=== Dataset entries ===

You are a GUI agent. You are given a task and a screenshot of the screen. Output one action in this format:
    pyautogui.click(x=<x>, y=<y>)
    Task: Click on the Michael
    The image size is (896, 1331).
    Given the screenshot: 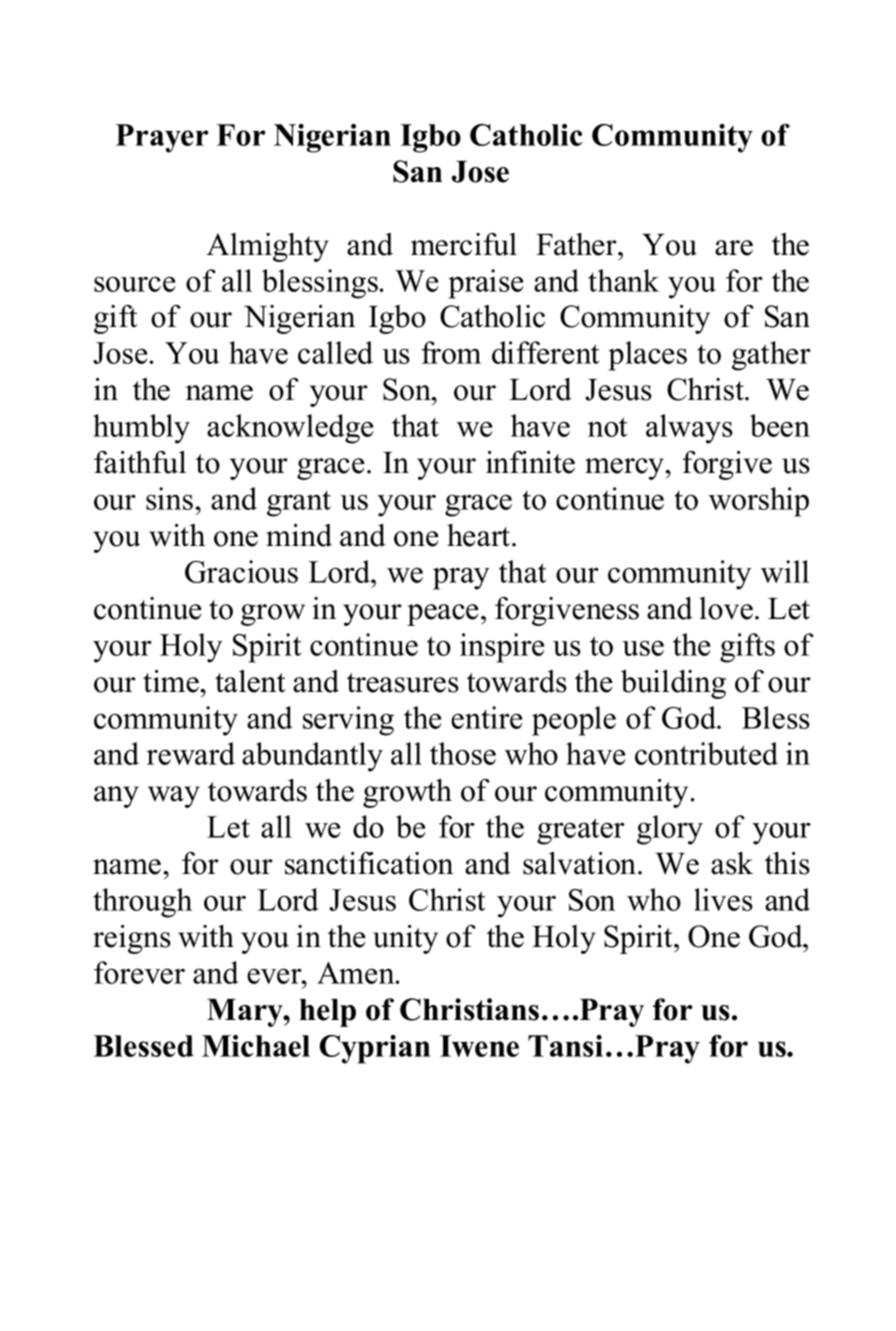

===

◆ Directive: Reproduce the listing above word for word, omitting the picture.

◆ Solution to this exercise:
You are a GUI agent. You are given a task and a screenshot of the screen. Output one action in this format:
    pyautogui.click(x=<x>, y=<y>)
    Task: Click on the Michael
    The image size is (896, 1331).
    Given the screenshot: 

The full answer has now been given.